Showcase
Film - The A- Team
by Richard Aindow
Genre: Action
Starring: Liam Neeson, Bradley Cooper, Quinton "Rampage" Jackson and Sharlto Copley
Directed by: Joe Carnahan
Origin: USA
Running Time: 117 minutes
Rating: M
Score: 3.5 out of 5
I love it when a plan comes together; who doesn’t? The importance of proper preparation was wisdom imparted to me at an early age and from an unlikely source: a cigar-smoking Hollywood hero who could fire off a thousand bullets in a row without causing injury and still win. For this was Saturday evening in the 1980s, and I loved The A-Team.
Well-laid schemes are crucial, of course, but if the 2010 remake of my childhood favourite is an unusual choice for WildTomato it is because of a lack of that very quality – as the first review target falls through at the last minute it is with trepidation I approach a new mission.
For those that didn’t watch the iconic series, the premise of the A-Team is not a tough one, although that didn’t stop the opening credits explaining it to us every week: “In 1972 a crack commando unit was sent to prison by a military court for a crime they didn't commit. These men promptly escaped from a maximum security stockade to the Los Angeles underground. Today, still wanted by the government, they survive as soldiers of fortune. If you have a problem, if no one else can help, and if you can find them, maybe you can hire… the A-Team.”
Done.
This movie, however, follows the trend for origin movies such as The Dark Knight and Star Trek. Brought up to date with some hip hop and a modern-day Iraq, it shows Hannibal assembling his team by chance on a mission to Mexico and then, eight years later, watches them framed for the crime they didn’t commit – intercepting one billion dollars of fake greenbacks and the plates that made them. Time for some breakout and pay back, naturally.
The Team themselves are a pretty good facsimile of the original. Liam Neeson almost carries off the swagger of George Peppard as Hannibal (although George Clooney would have been perfect). Bradley Cooper as Face is as pretty as he was in The Hangover. Ironically Ultimate Fighter turned actor Quinton Jackson is the weak link as strong man B.A. Baracus – unless it is only me that couldn’t tell what he was saying half the time. Annunciate, my friend. Following his breakout role in District 9 it is, however, Sharlto Copley who steals every scene and most of the laughs as “Howling Mad” Murdock. Considering the context this is a really good performance.

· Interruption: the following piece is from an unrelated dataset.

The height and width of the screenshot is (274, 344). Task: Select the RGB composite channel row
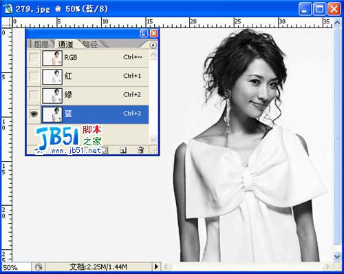pyautogui.click(x=95, y=58)
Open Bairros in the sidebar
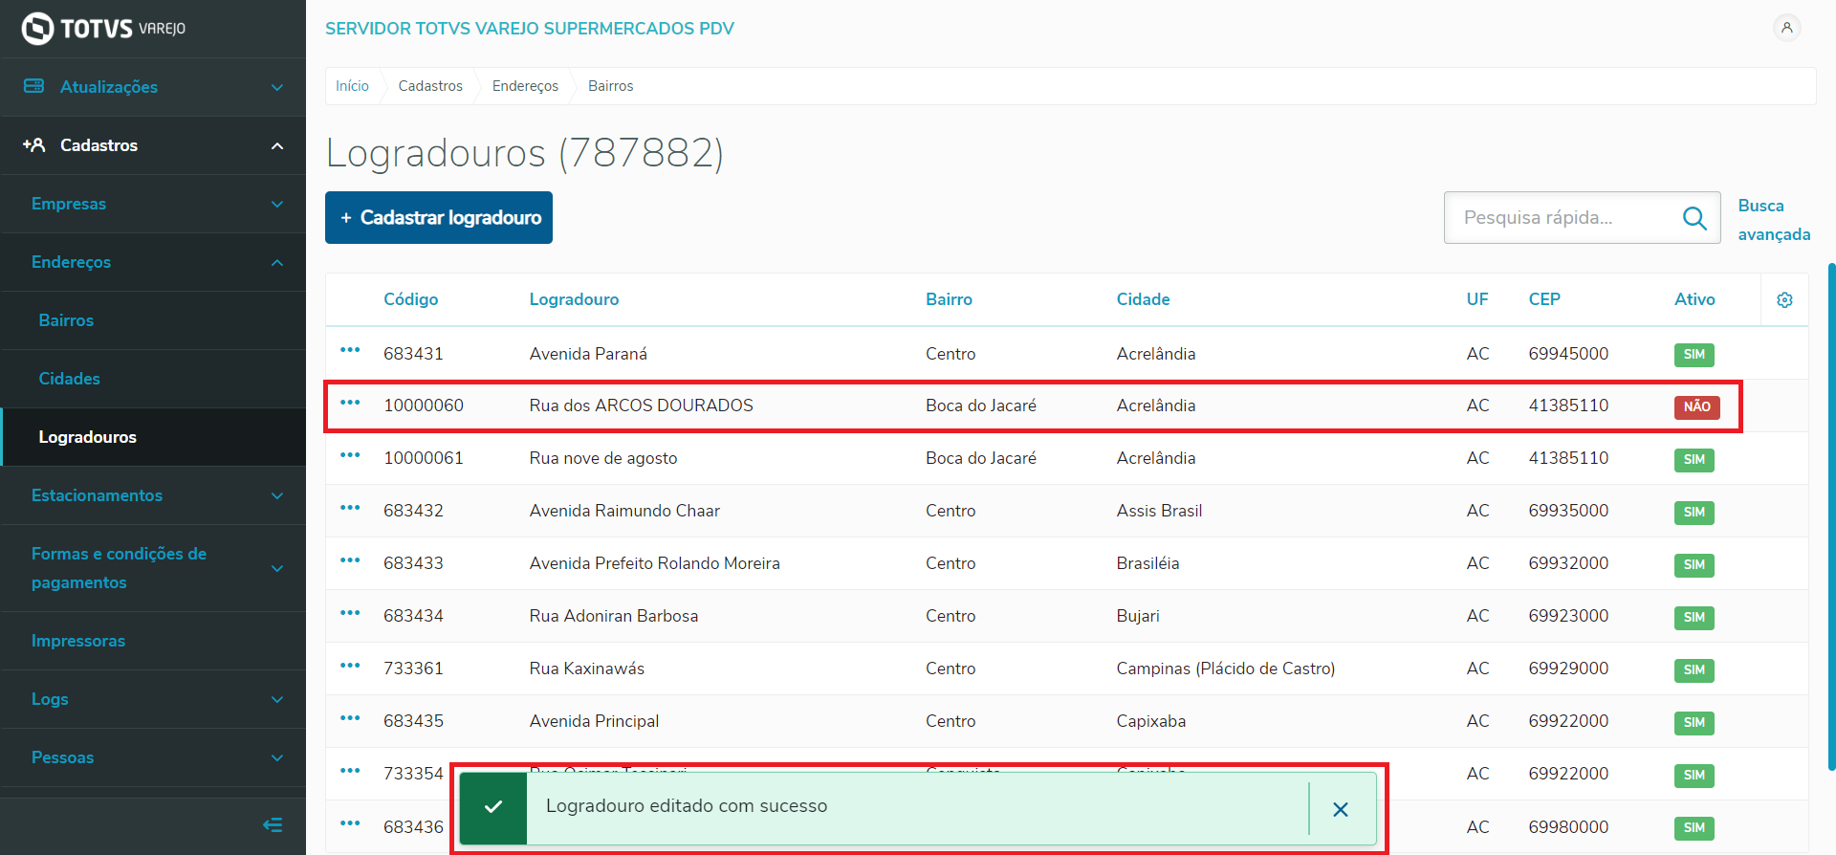 [x=66, y=320]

But this isn’t high art so let’s boil it down quickly. The A-Team is fun. The A-Team looks great. And for the first three quarters of the film (physics aside) the plot isn’t too ridiculous. Okay, so the ending is a total farce (not in a French way) and the sequel was in development before the boys have even wrapped this one up but, truth be told, this is the A-Team not Schindler’s List. Pity the fool who doesn’t enjoy a little entertainment from time to time.